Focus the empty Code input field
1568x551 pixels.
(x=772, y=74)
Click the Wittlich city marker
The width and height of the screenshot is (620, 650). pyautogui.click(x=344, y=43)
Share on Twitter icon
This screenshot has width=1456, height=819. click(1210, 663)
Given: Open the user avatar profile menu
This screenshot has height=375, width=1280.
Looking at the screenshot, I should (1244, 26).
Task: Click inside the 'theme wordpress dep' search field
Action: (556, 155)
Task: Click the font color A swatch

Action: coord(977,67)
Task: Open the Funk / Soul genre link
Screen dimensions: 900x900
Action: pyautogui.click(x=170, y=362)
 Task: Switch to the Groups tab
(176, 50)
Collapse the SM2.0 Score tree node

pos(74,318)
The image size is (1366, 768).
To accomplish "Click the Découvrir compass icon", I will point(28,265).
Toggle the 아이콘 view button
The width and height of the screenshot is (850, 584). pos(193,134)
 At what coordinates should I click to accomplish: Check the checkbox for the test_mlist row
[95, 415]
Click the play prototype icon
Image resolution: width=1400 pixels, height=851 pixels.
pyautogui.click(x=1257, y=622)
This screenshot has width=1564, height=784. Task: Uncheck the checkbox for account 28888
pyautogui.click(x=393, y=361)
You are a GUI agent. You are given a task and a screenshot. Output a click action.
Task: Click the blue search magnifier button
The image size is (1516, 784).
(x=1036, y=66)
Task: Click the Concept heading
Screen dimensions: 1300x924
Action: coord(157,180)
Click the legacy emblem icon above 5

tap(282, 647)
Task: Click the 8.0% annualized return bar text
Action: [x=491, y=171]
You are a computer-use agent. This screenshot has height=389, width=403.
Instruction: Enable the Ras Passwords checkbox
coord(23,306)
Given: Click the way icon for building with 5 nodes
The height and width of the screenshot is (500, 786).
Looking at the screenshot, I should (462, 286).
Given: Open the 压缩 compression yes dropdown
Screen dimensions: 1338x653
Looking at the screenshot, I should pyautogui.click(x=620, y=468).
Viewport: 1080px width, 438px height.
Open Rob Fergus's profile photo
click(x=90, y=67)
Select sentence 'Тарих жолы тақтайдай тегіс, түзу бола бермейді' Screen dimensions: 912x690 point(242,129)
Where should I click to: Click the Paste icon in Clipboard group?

------------------------------------------------------------

What the task requires
Lines that contain "point" should be pulled from the entries above and reported.

Completed exercise
To accomplish "Click the Découvrir compass icon", I will point(28,265).
Select sentence 'Тарих жолы тақтайдай тегіс, түзу бола бермейді' Screen dimensions: 912x690 point(242,129)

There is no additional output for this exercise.